Randomchat · 09/03/2026 08:50

The suggestion that Glasgow's massive fire yesterday was caused by vape batteries got me thinking.
Ds is a vaper. He shouldn't be, but he's 19, I cant stop him.

But I can stop him having these dangerous batteries in our house. I'm going to get him to have a clear out today and take used ones to be recycled.

Is anyone else having a bit of a re-think about these batteries today? I know the risk of one spontaneously igniting must be small but the results seem to be quite disastrous in proportion to the size of the battery.

Or maybe I'm being a drama queen and the risk is really very small.

OP posts:
10kstepsaday · 09/03/2026 12:58

IMO you are not being a drama queen. I work in fire safety and I don't leave anything on charge overnight or unattended 🤣 I drive my DH mad. Vapes are a significant risk!

pinksavannah · 09/03/2026 12:59

It’s the same batteries that are in laptops & smartphones, wireless speakers etc.

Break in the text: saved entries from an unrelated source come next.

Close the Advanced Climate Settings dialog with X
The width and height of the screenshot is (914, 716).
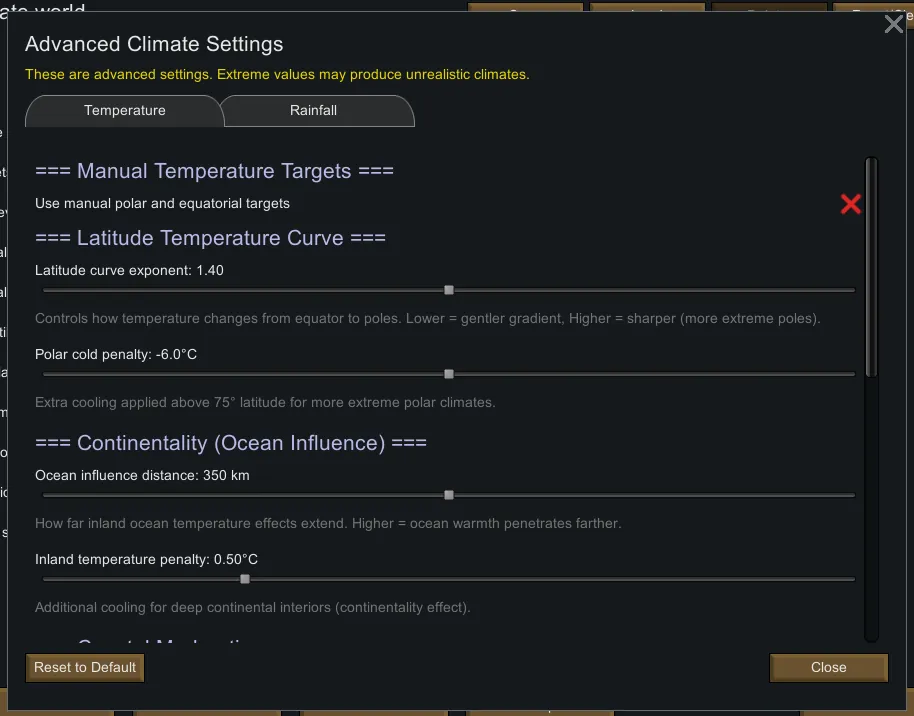click(893, 25)
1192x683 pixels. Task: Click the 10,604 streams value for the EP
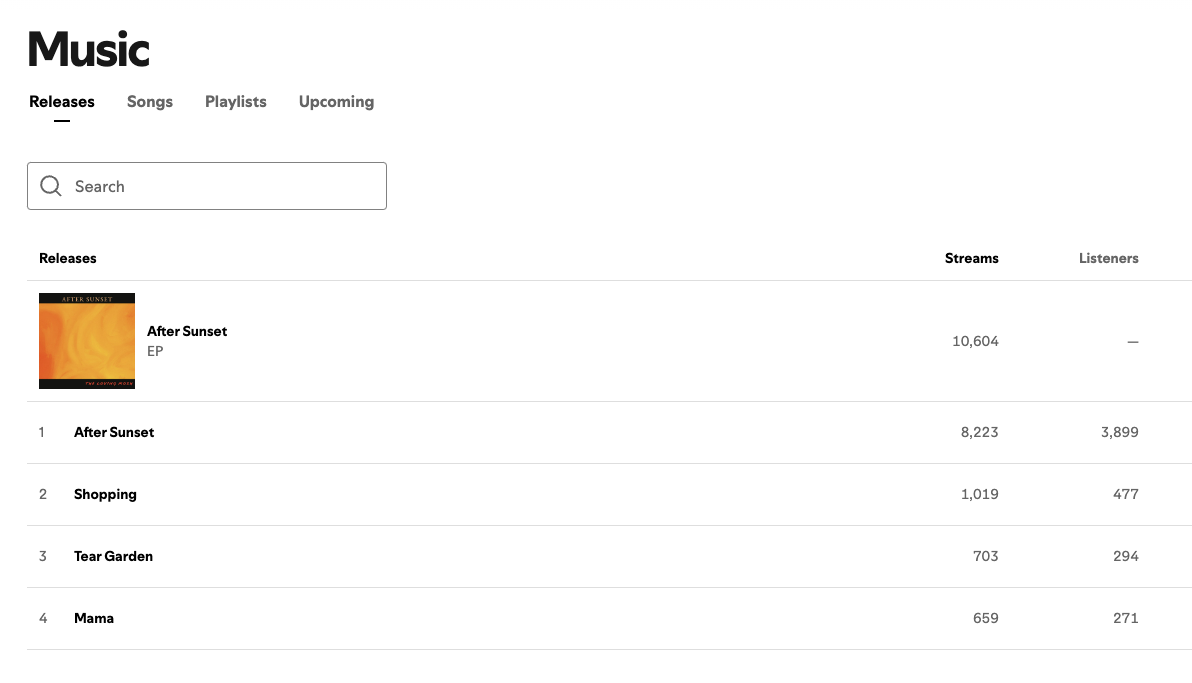tap(975, 341)
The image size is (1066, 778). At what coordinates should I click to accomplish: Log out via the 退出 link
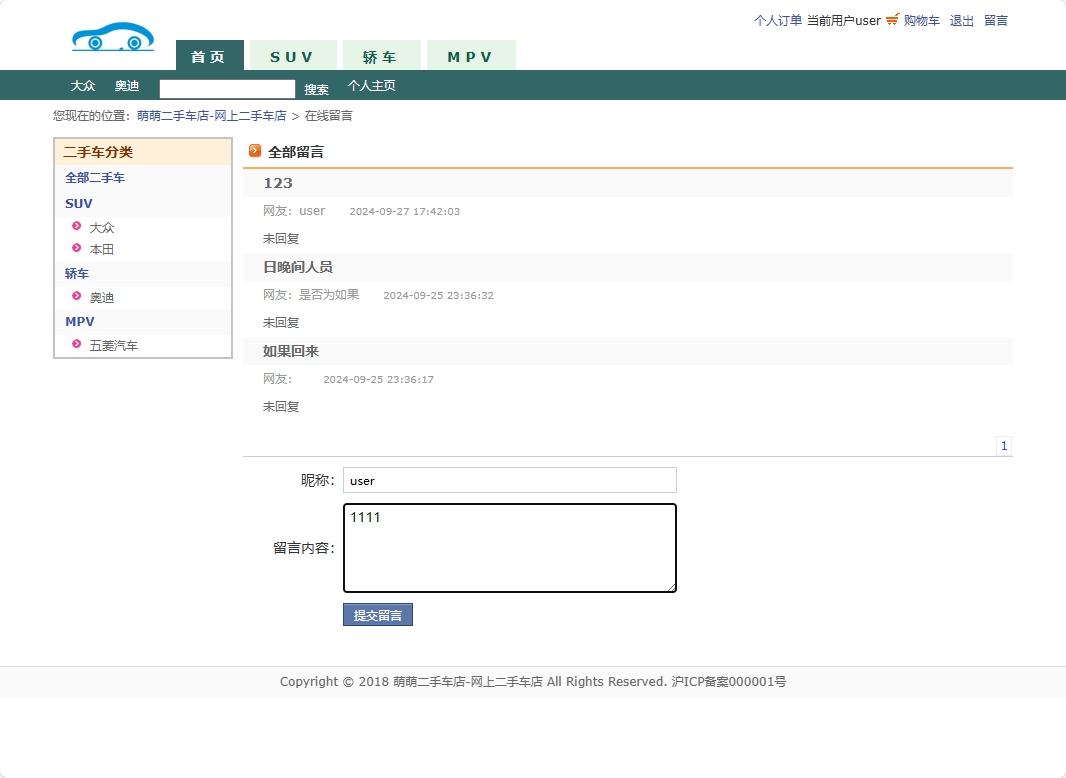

Erin1975 · 09/03/2026 13:00

If you think lithium ion batteries are too dangerous to have in your house you are goigng to have to throw away your phone, laptop, tablet, headphones, power tools to mention just a few.

UnilateralDecisions · 09/03/2026 13:03

How many of these things do we have just lying around in old tech though? It’s scary to think about it.

ChimpanzeeThatMonkeyNews · 09/03/2026 13:13

Those lithium batteries are a bloody death trap.
A friend of mine had his electric scooter in his garage. The battery ignited and burned his garage down.